A group of counter-revolutionaries briefly held sway in Ashghabat when WWI
and the Bolshevik revolution distracted the Russians. A small British force,
dispatched from northern Persia to back up the provisional Ashghabat governemt,
skirmished with the Bolsheviks but withdrew in 1919 and the Turkmen Soviet
Socialist Republic (SSR) was formed in 1924. Soviet attempts to settle the
tribes, collectivise farming and ban religion inflamed the nomadic Turkmen and a
guerilla war raged until 1936. More than a million Turkmen fled into the desert
or into northern Afghanistan and a steady stream of Russian immigrants began
settling in their stead to undertake the modernisation of the SSR. A big part of
the plan was cotton: Massive irrigation works bled the Amu-Darya and the Aral
Sea all in the cause of crisp white shirts.
Turkmenistan was slow to pick up on the political changes in the other Soviet
republics during the 1980s. The first challenge to the Communist Party (CPT)

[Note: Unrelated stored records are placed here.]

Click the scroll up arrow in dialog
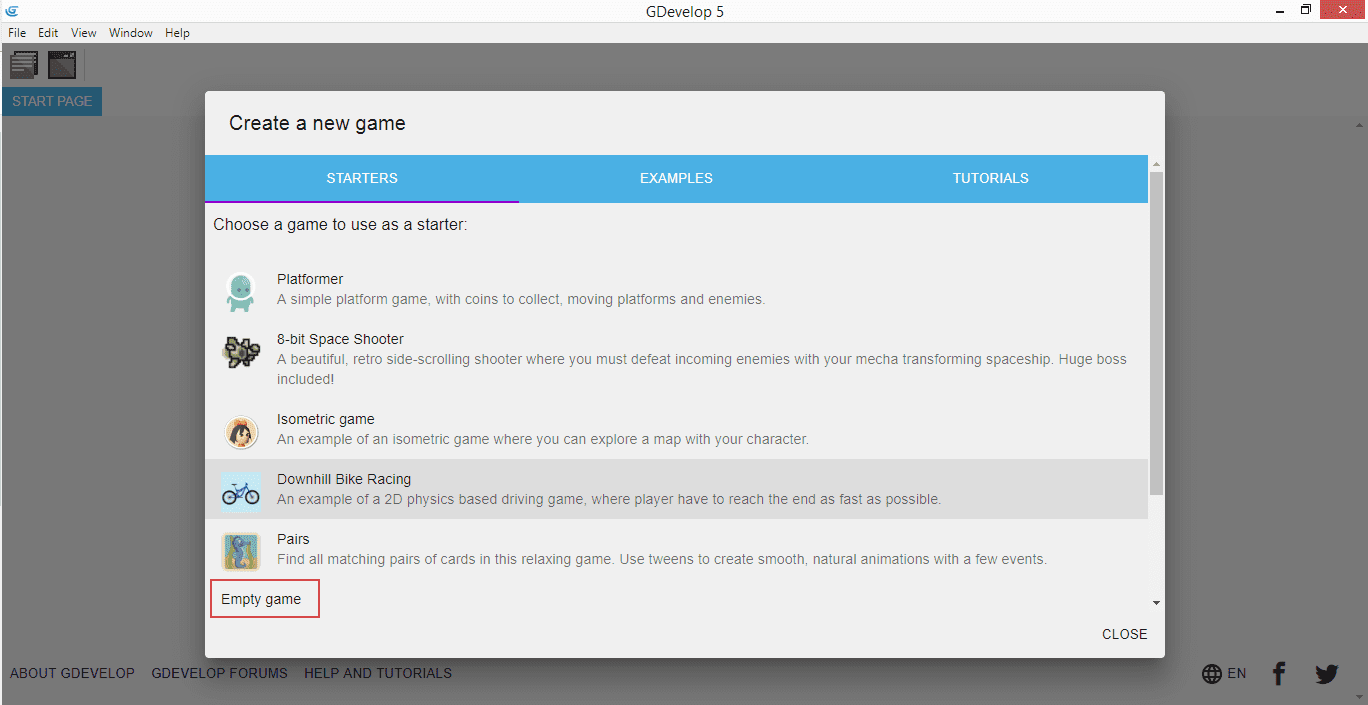 pyautogui.click(x=1156, y=164)
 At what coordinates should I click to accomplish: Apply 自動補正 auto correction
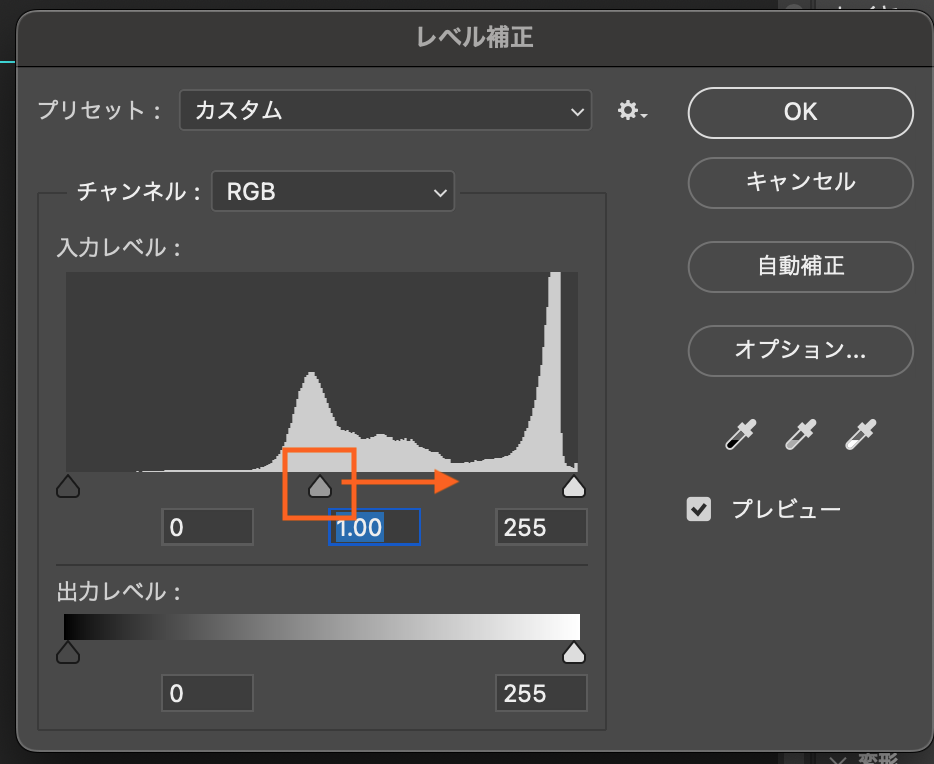tap(800, 265)
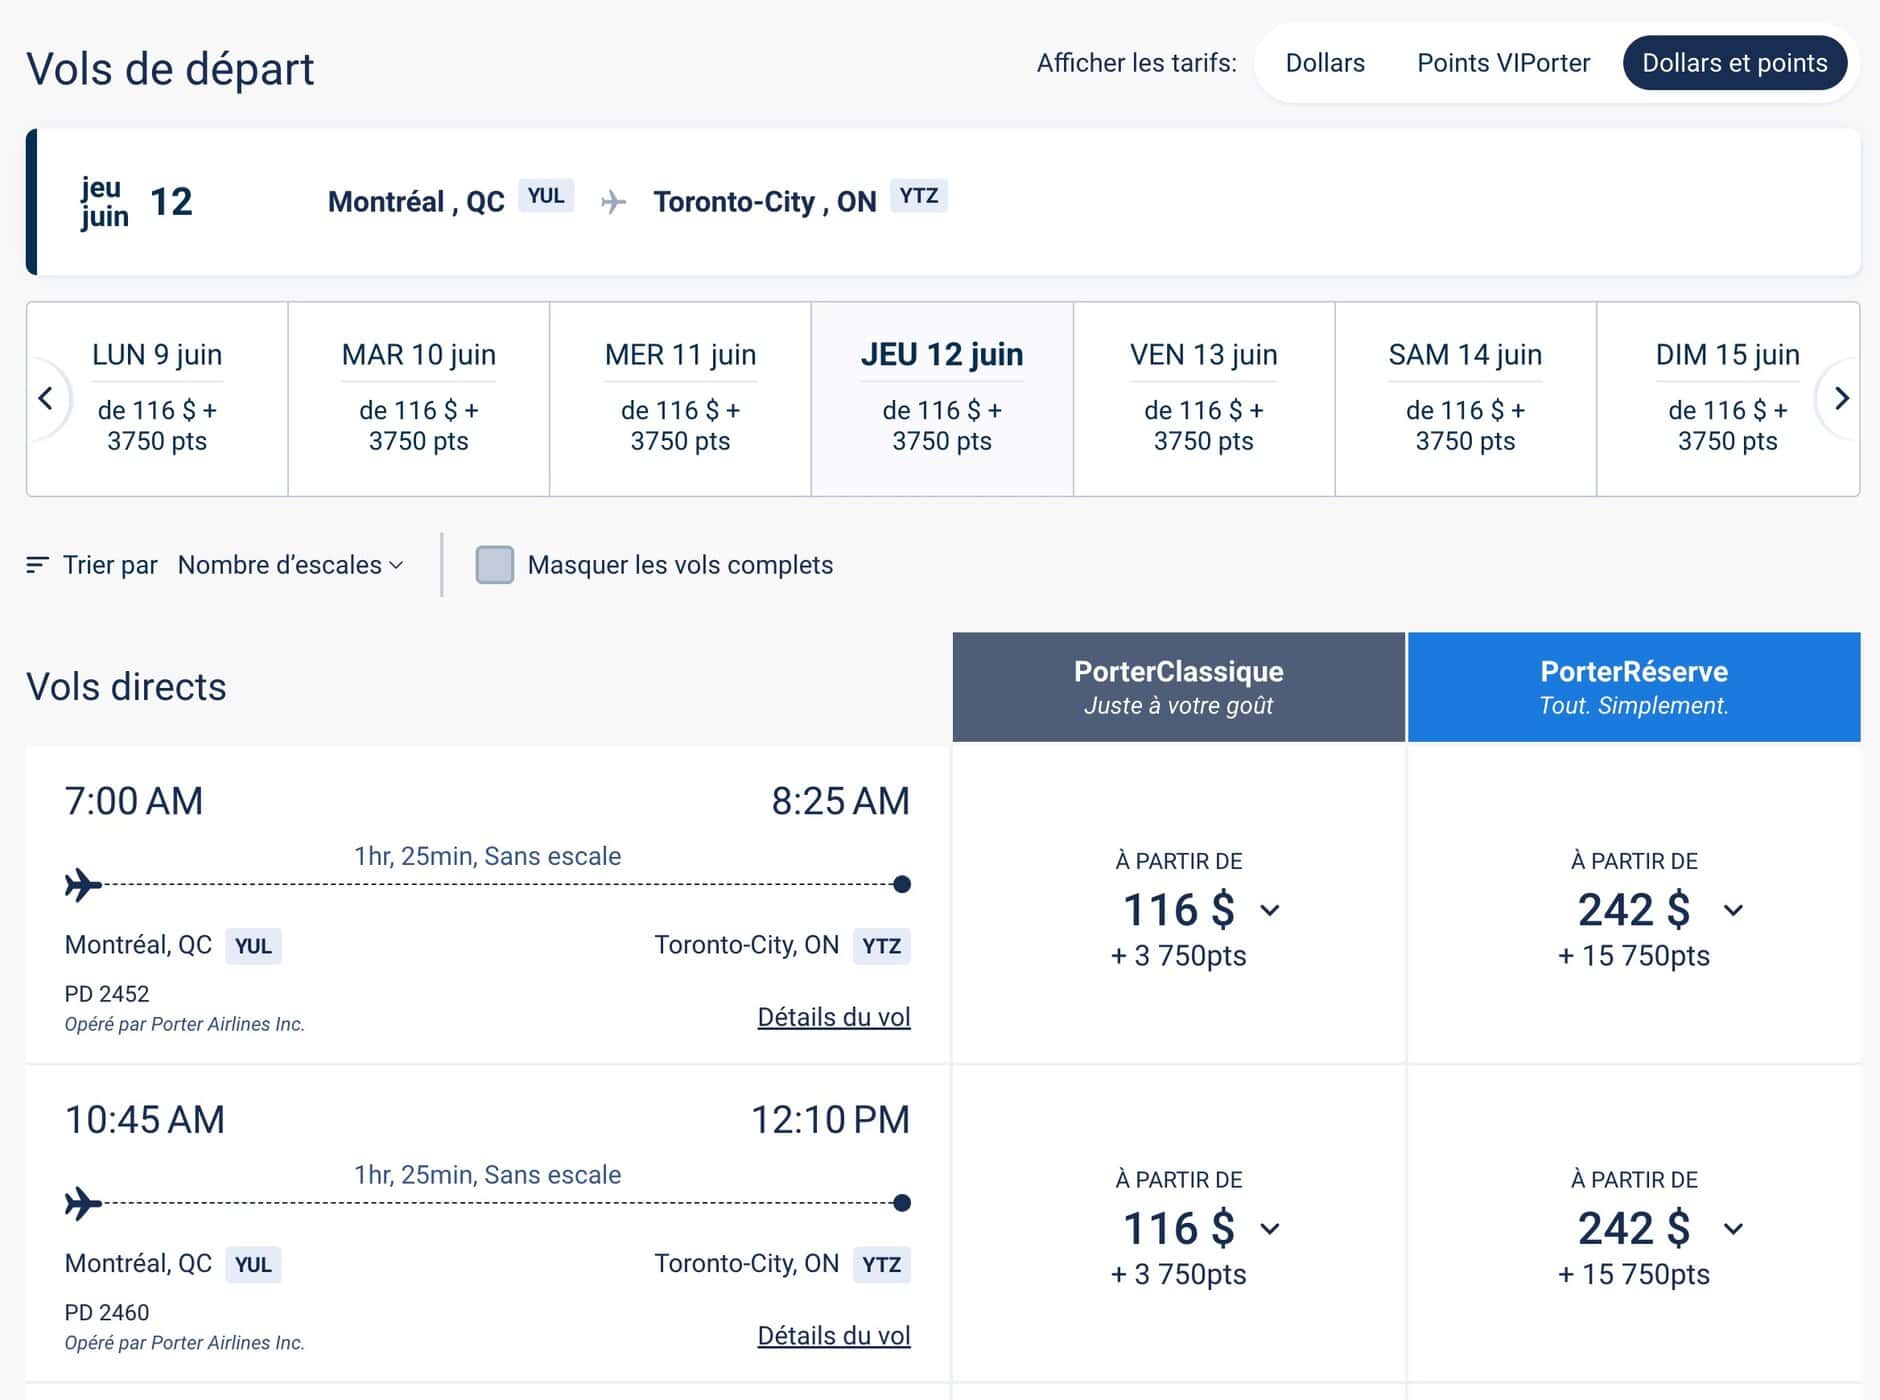Switch fare display to Points VIPorter
The width and height of the screenshot is (1880, 1400).
1503,63
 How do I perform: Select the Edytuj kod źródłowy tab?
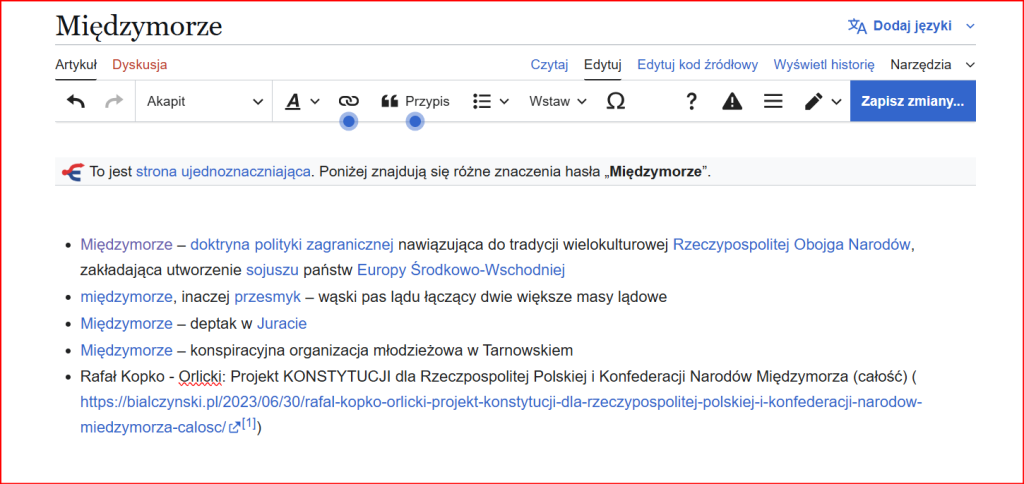point(697,64)
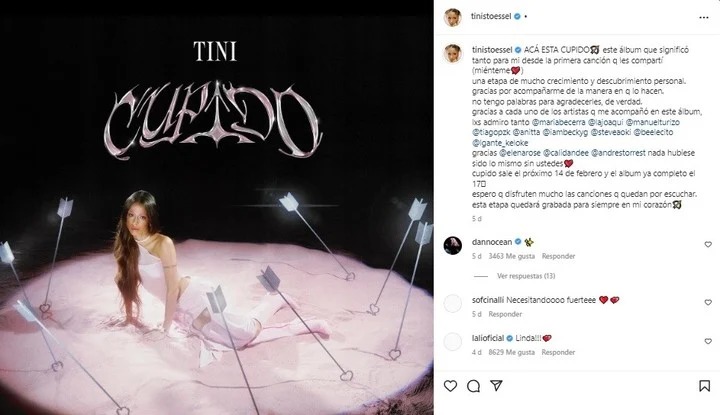
Task: Click tinistoessel username in header
Action: [491, 16]
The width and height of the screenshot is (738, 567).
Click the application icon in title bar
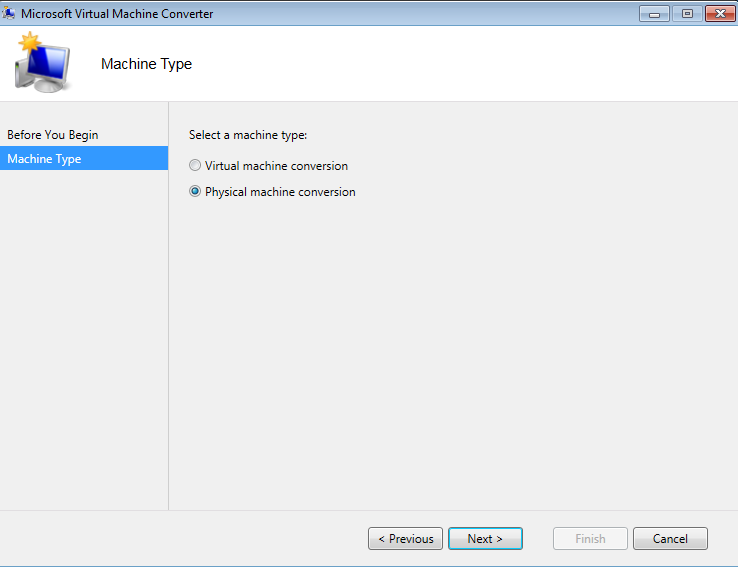tap(10, 13)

came in 1989 when a group of intellectuals formed Agzybirlik (Unity), a socially
and environmentally progressive party. Agzybirlik was banned when it showed
signs of garnering too much support, though the CPT did declare sovereignty in
August 1990. In October 1990 Saparmurad Niyazov, unopposed and supposedly with
the blessing of 98% of voters, was elected to the newly created post of
president. One year later, upon the collapse of the Soviet Union, Turkmenistan
became an independent country.
The years since independence have belonged to President Niyazov,
authoritarian head of the Democratic Party (DPT), the new name judiciously
adopted by the old (and in no way altered) CPT. With his statue on every
available pedestal, a clutch of towns renamed after him and enough public
portraits to fill the world's galleries, Niyazov is the focus of a personality
cult that makes Lenin look shy and retiring. He's now adopted the modest title
of Turkmenbashi (Head of all Turkmen); parliament has named him president for
life, though Niyazov has said he will step down by 2010.